「さて、何からやりたいですか?適当に決めてください」



そっけない態度で後ろを歩くフェニルに書類を渡す。



リズのあまりにも違う態度に少し心配になって思わず聞く。




「あのう、すいません。ご迷惑をおかけしてしまって…私と一緒なんてただの足手まといですよね…」




そう言われて、自分の態度があまりにも悪かったことをリズは恥じた。





「…すいません、私こそご無礼を。申し訳ありませんでした」





フェニルに向き直り深ぶかと頭を下げる。


「そ、そんなかにかしこまらないで下さい!迷惑をかけているのは私なんですから!そんなことより、お仕事の時の口調ではなく、さっきみたいに普段通りのしゃべり方にしてください。なんだか慣れなくて…」



ちょっと照れ臭そうにお願いする。


「わかりました。善処します。

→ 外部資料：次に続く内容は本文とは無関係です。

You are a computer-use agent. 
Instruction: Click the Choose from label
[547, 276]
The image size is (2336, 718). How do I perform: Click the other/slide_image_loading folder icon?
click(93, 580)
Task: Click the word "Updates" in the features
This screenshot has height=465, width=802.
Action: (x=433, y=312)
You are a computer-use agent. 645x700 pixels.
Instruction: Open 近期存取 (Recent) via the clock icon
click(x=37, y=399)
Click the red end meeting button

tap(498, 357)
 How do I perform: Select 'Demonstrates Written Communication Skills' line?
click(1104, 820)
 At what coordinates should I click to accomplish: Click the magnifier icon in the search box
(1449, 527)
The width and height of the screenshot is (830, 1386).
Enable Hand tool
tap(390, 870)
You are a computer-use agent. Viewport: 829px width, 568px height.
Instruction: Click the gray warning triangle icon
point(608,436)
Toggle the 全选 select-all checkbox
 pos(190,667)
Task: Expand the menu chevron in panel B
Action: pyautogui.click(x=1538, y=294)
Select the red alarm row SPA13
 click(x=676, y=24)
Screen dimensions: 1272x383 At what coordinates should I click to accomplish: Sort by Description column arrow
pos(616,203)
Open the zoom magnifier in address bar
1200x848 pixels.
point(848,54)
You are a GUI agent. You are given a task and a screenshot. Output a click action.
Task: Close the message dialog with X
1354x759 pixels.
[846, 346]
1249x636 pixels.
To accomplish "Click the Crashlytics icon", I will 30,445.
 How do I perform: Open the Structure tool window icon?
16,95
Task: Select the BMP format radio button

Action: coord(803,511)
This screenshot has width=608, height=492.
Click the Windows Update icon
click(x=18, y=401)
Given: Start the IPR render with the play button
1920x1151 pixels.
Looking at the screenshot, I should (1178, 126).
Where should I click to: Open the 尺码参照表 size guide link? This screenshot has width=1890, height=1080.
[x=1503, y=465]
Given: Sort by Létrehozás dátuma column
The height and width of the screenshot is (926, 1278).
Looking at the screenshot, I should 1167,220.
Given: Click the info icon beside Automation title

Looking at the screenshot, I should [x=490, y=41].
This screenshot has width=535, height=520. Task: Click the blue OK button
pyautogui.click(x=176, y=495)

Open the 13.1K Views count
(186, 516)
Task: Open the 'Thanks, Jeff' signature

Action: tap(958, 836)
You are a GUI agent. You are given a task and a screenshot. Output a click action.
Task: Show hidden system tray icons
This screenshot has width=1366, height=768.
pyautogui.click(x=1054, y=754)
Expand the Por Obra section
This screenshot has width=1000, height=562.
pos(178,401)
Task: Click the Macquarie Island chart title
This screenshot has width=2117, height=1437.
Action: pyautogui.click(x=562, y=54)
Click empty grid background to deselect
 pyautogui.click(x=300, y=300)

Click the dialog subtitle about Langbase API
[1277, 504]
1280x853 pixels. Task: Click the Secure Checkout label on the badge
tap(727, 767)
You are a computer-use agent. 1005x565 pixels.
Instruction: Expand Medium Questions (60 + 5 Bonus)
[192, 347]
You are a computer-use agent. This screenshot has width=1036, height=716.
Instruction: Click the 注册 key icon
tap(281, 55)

時々先程のような口調になってしまいますことをお許しください」

満面の笑みでリズは話す。


「またそのしゃべり方!」

「早速注意されましたね…気を付けますが、少々時間を下さいませんか?」



こちらも苦笑まじりでお願いしてみる。


「よろしい」


急に偉ぶった態度をとったフェニルに、両者ともにおかしくなって吹き出してしまった。


「ではとりあえず締め切りが近いこの猫探しから始めましょうか」



フェニルは頷き、二人は迷いそうな小路を一路大通りへと向かうのだった。